# start of Extracted text

Fantastic. Thank you!
From: Doug Cutting [mailto:[EMAIL PROTECTED]]
Sent: Wednesday, February 27, 2013 12:47 PM
To: [EMAIL PROTECTED]
Subject: Re: Avro cross-version serialization format compatibility
I believe there have been no incompatible changes in the base object serialization format or schema language since Avro 1.0. There was one incompatible change to the file format, from release 1.2 to 1.3. The
1.2 file format is still readable by post-1.2 releases, but the 1.3+ file format is not readable by pre-1.3 releases.
The format of Avro release numbers are major.minor.bugfix. Data formats should only change in major releases. Minor-releases can have incompatible API changes but no format changes. Bugfix releases may include back-compatible API changes but no incompatible API changes and no format changes. In particular, new features may be introduced in bugfix releases.
The change to the file format in 1.3 was an exception to the above policy, the only exception to date.
So, to answer your question: Yes, an object serialized with 1.3 will be readable by 1.7.4 and vice-versa.
On Wed, Feb 27, 2013 at 8:26 AM, Scott Arthur <[EMAIL PROTECTED]> wrote:
> I have a question about serialization compatibility across Avro versions.
> I’m looking to deploy a product across my organization that uses Avro
> to package messages. Existing products in the organization already
> have a customized Avro library a few versions old. I’ve been trying
> to determine if, for example, a message serialized with Avro 1.3.0
> will be deserializeable with version 1.7.4 if they use the same schema definition.
> I found the Change Log page, and it looks like the last version where
> there were “incompatible changes” outside the API was version 1.3.0.
> However, I didn’t find any resource on the Avro pages or the net that
> specifically went through changes to the serialization format for different Avro releases.
> So, is what I’m asking possible? Is there any resource where I can
> find information about breaking changes between Avro versions?
> Thanks in advance,
> Scott Arthur

# end of Extracted text

List of tasks
1) In the Avro compatibility email, between which two releases did the one incompatible change to the file format occur?
2) In the Avro compatibility email, write out the part that opens with "The format of" and closes with "1.7.4 and vice-versa.", changing every "API changes" to "interface changes".

# start of Supplied information

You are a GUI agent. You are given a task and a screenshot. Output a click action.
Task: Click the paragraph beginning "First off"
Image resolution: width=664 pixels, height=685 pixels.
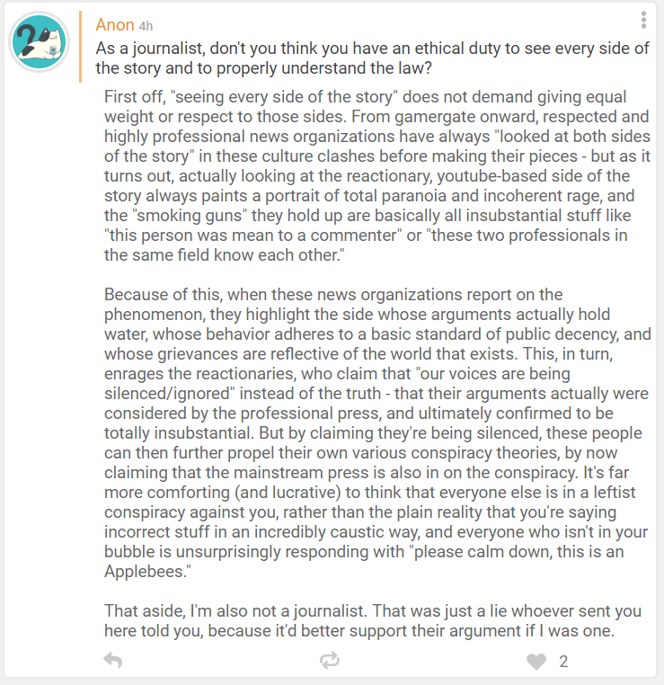(x=377, y=175)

# end of Supplied information

Exercise responses
1) From release 1.2 to 1.3.

2)
The format of Avro release numbers are major.minor.bugfix. Data formats should only change in major releases. Minor-releases can have incompatible interface changes but no format changes. Bugfix releases may include back-compatible interface changes but no incompatible interface changes and no format changes. In particular, new features may be introduced in bugfix releases.
The change to the file format in 1.3 was an exception to the above policy, the only exception to date.
So, to answer your question: Yes, an object serialized with 1.3 will be readable by 1.7.4 and vice-versa.